If a client certificate cannot be trusted anymore (e.g., it was leaked), then it is important to invalidate the client certificate. In case the certificate was leaked and malicious clients are using the certificate, then the server needs a way to identify the invalid certificate and prohibit clients connecting with this certificate. One option is to use Certificate Revocation Lists (CRLs). CRLs are a list of all invalid certificates.

To add client certificate (client.pem) into CRL, proceed as follows:

  1. Create directories:
  2. /var/opt/sesam/var/ini/revoked
    
  3. Create Certificate Revocation Lists (CRLs) on the server:
  4. /opt/sesam/bin/sms/sm_ssl_cert revoke --certificate="/var/opt/sesam/var/ini/x.509/client.pem"
    
    Information sign.png Note
    Certificate Revocation Lists creation works only on Linux. Looks like the problem on Windows is old (probably own build/configured) version of GnuTLS lib. To create CRL file on Windows, you have to download GnuTLS from the ftp gnutls.
    Two files will be created in /var/opt/sesam/var/ini/revoked:
    crt
    certs.pem
    
  5. In case of RDS configuration, copy also to RDS PC:
  6. crt ==> /var/opt/sesam/var/ini/revoked
    

Example

If a client with revoked certificate tries to connect to a server:

2016-08-30 18:05:01: sbc-3536: Info:     # SEP XBSA, VERSION: 4.4R3 Build: e77d80b, Released: Aug 30 2016 #
2016-08-30 18:05:01: sbc-3502: Info:     XBSA: XBSA BSA_API_VERSION (Issue.Version.Level): 2.1.1
2016-08-30 18:05:01: sbc-3500: Info:     Verify SSL Server Cert: 1
2016-08-30 18:05:01: sbc-3502: Info:     XBSA: URL: https://SEP-RDSWin10:11443
2016-08-30 18:05:01: sbc-3502: Info:     XBSA: SSL integrity check enabled
2016-08-30 18:05:01: sbc-3502: Info:     XBSA: SSL client authentication is enabled
2016-08-30 18:05:01: sbc-3502: Info:     XBSA: BSACreateObject: Error:  GNUTLS_CERT_REVOKED
20160830 18:05:01.709 [3428] ConnectionHandlerCb:: new connection
20160830 18:05:01.709 [3428] ConnectionHandlerCb:: Call connection callback
20160830 18:05:01.710 [3428] SSLConnectionCb:: Starting SSL connection
20160830 18:05:01.710 [3428] SSL mode.

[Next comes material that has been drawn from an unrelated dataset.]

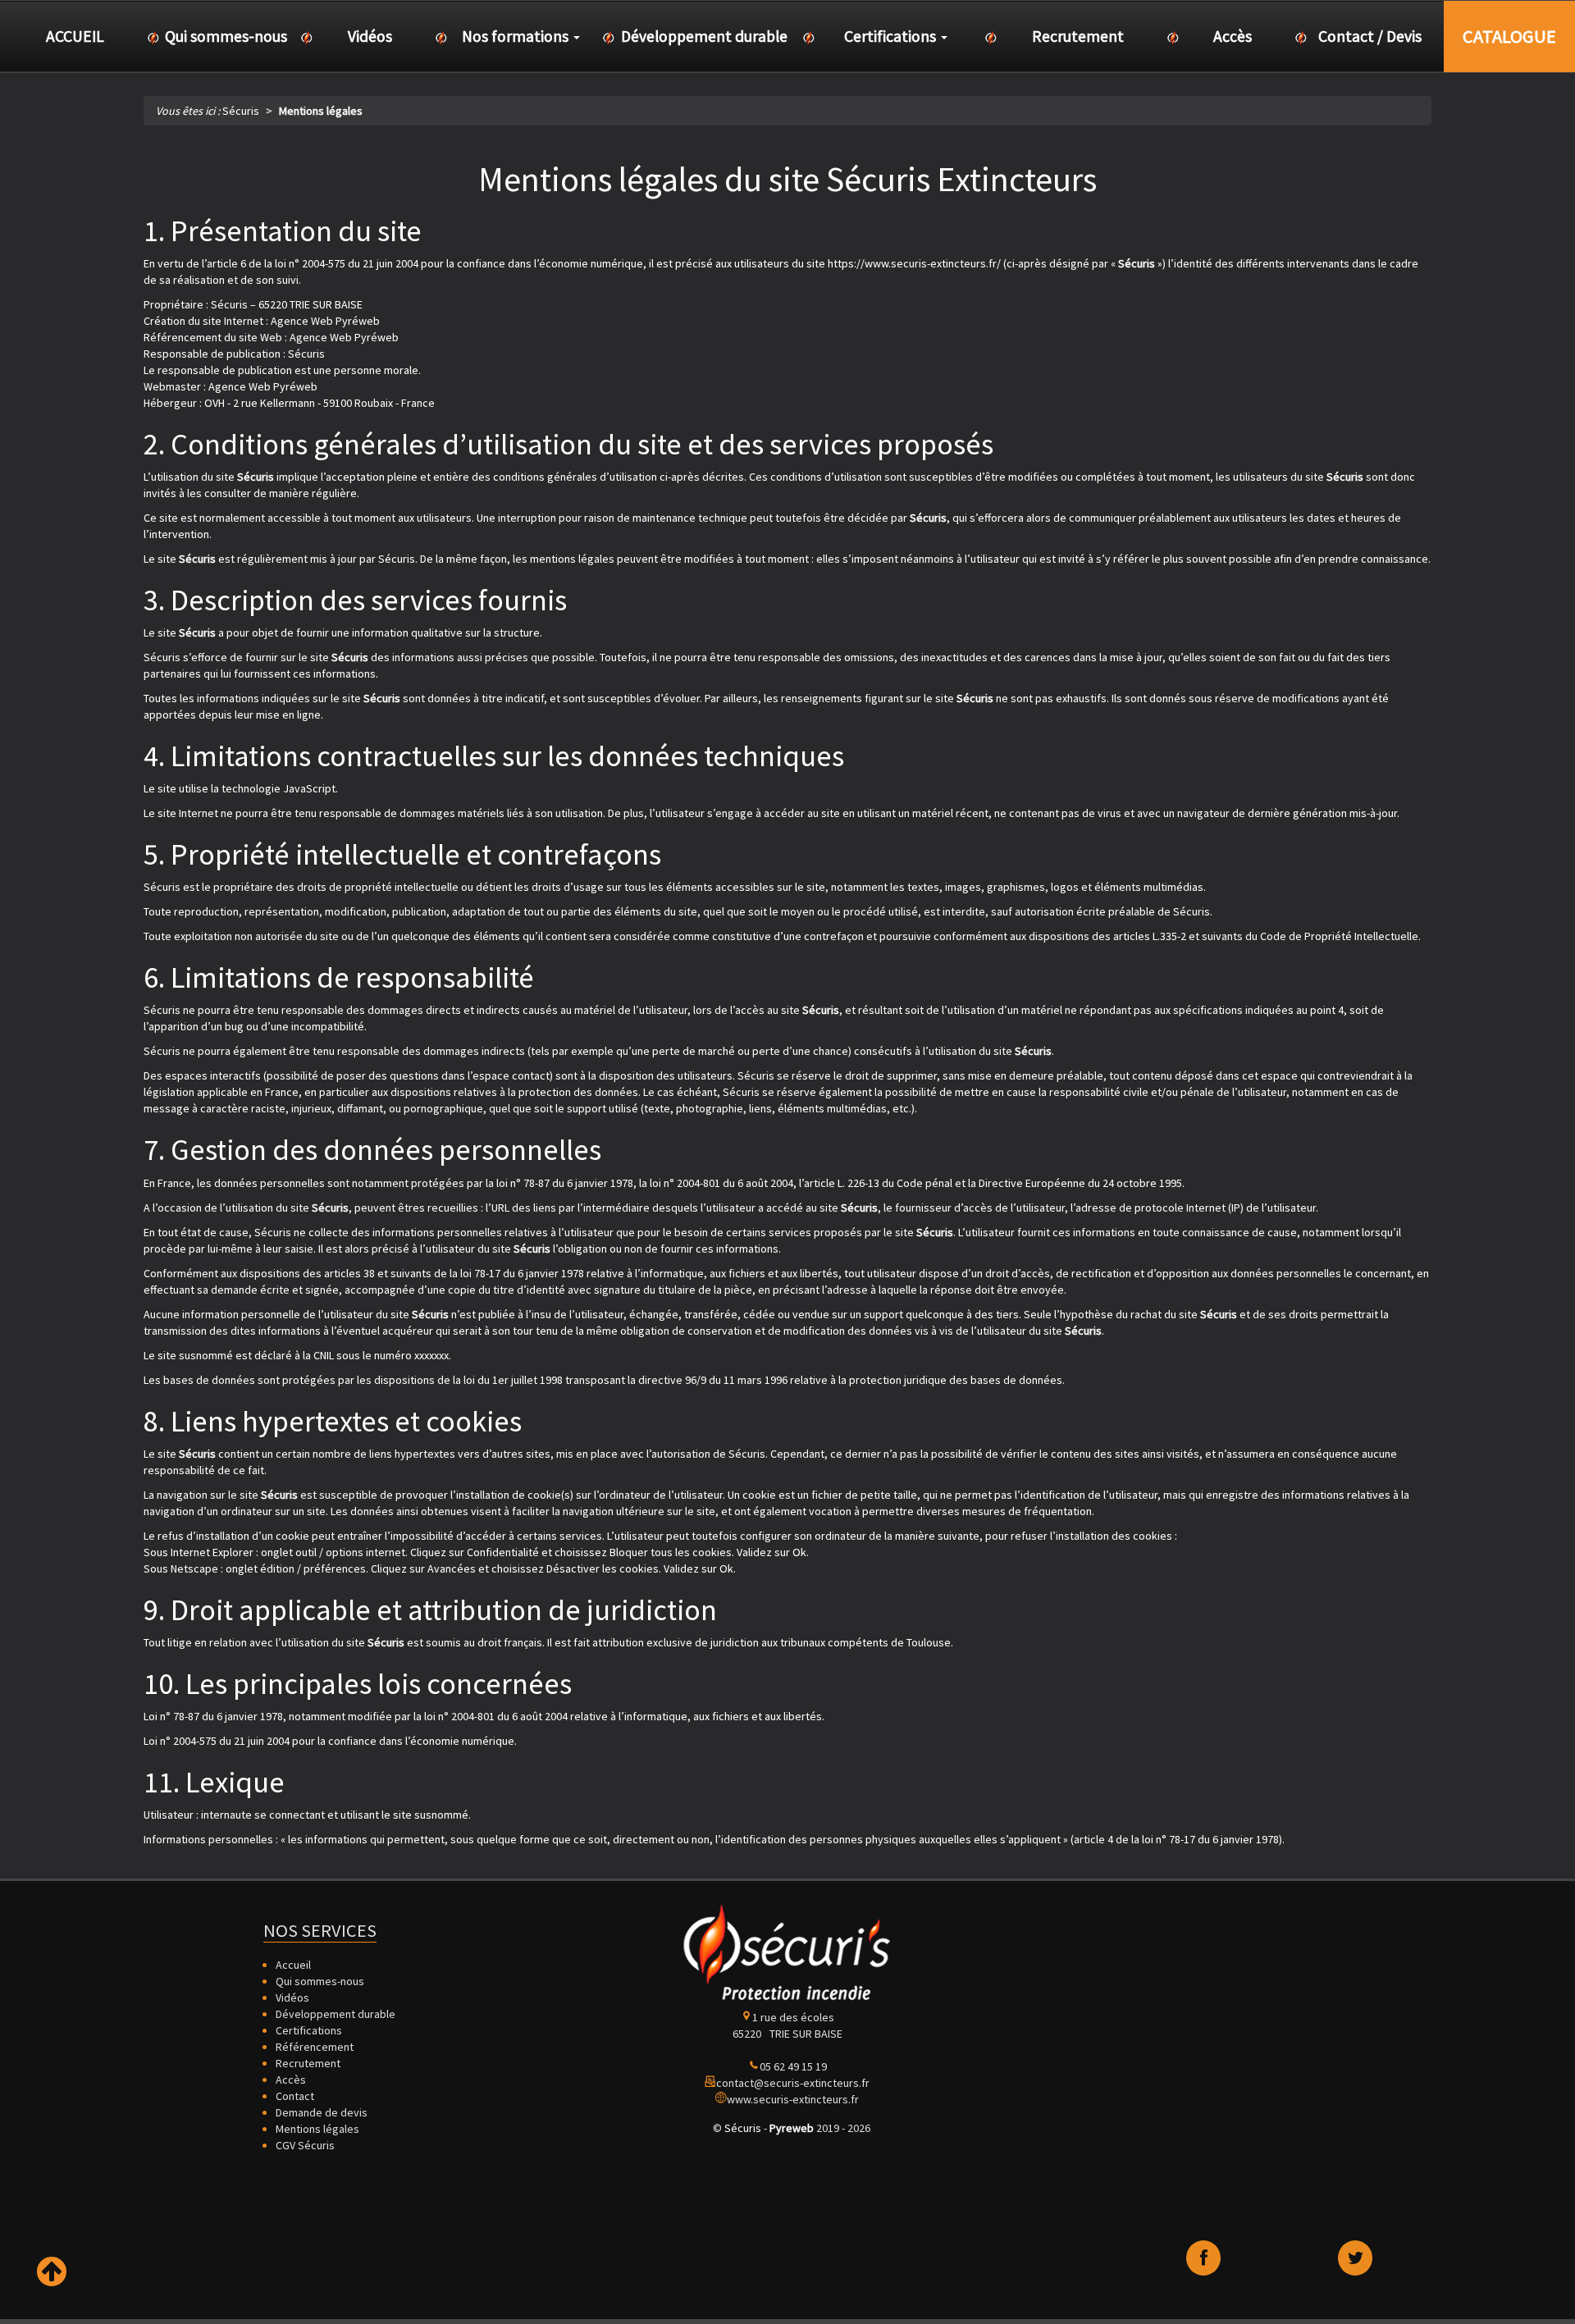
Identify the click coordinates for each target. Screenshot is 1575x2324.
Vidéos (292, 1997)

Checking for client certificate
20160830 18:05:01.731 [3428] SSL error: Error:  GNUTLS_CERT_REVOKED

At the same time the other client with other client.pem/client.key tries to connect to a server:

2016-08-30 18:06:33: sbc-3536: Info:    # SEP XBSA, VERSION: 4.4R3 Build: e77d80b, Released: Aug 30 2016 #
2016-08-30 18:06:33: sbc-3502: Info:    XBSA:  XBSA BSA_API_VERSION (Issue.Version.Level): 2.1.1
2016-08-30 18:06:33: sbc-3502: Info:    XBSA:  URL: https://SEP-RDSWin10:11443
2016-08-30 18:06:33: sbc-3502: Info:    XBSA:  SSL integrity check enabled
2016-08-30 18:06:33: sbc-3502: Info:    XBSA:  SSL client authentication is enabled
...
2016-08-30 18:06:33: sbc-3007: Info:    Operation successful.

Useful commands

curl -X "PUT" -F file=@c:\windows\system32\drivers\etc\hosts -H "XBSA-USER:SESAM_SECURE_AUTHENTICATION" -H  "XBSA-PASS:" \
-H "XBSA-TYPE:I" -H "XBSA-CWD:." -H "XBSA-STOR:TestBak.bak" -H "XBSA-QUIT" https://aoseredchuk-PC:11443 \
--key "c:\Program Files\SEPsesam\var\ini\x.509\client.key" --cacert "c:\Program Files\SEPsesam\var\ini\ca\rootCA.pem" \
--cert "c:\Program Files\SEPsesam\var\ini\x.509\client.pem" --ipv4 --tlsv1.0 --verbose
openssl s_client -connect aoseredchuk-PC:11443 -CAfile "c:\Program Files\SEPsesam\var\ini\ca\rootCA.pem" \
-cert "c:\Program Files\SEPsesam\var\ini\x.509\client.pem" -key "c:\Program Files\SEPsesam\var\ini\x.509\client.key"
openssl x509 -in "c:\Program Files\SEPsesam\var\ini\ca\rootCA.pem" -noout -text
openssl x509 -in "c:\Program Files\SEPsesam\var\ini\x.509\client.pem" -noout -text

Certificate testing

Test with correct certificates

Clients authentication: [successful]

[SBC_SSL]
SBC_CLIENT_SSL_AUTH=1
SBC_SSL_SERVER_VERIFY=0

[STPD_Server]
STPD_HTTPS_USE_CLIENT_CERT=2
2016-08-29 15:00:45: sbc-3536: Info:    # SEP XBSA, VERSION: 4.4R3 Build: 4a628b6, Released: Aug 23 2016 #
2016-08-29 15:00:45: sbc-3502: Info:    XBSA:  XBSA BSA_API_VERSION (Issue.Version.Level): 2.1.1
2016-08-29 15:00:45: sbc-3502: Info:    XBSA:  URL: https://aoseredchuk-PC:11443
2016-08-29 15:00:45: sbc-3502: Info:    XBSA:  Warning: SSL integrity check disabled
2016-08-29 15:00:45: sbc-3502: Info:    XBSA:  SSL client authentication is enabled
...
2016-08-29 15:00:46: sbc-3007: Info:    Operation successful.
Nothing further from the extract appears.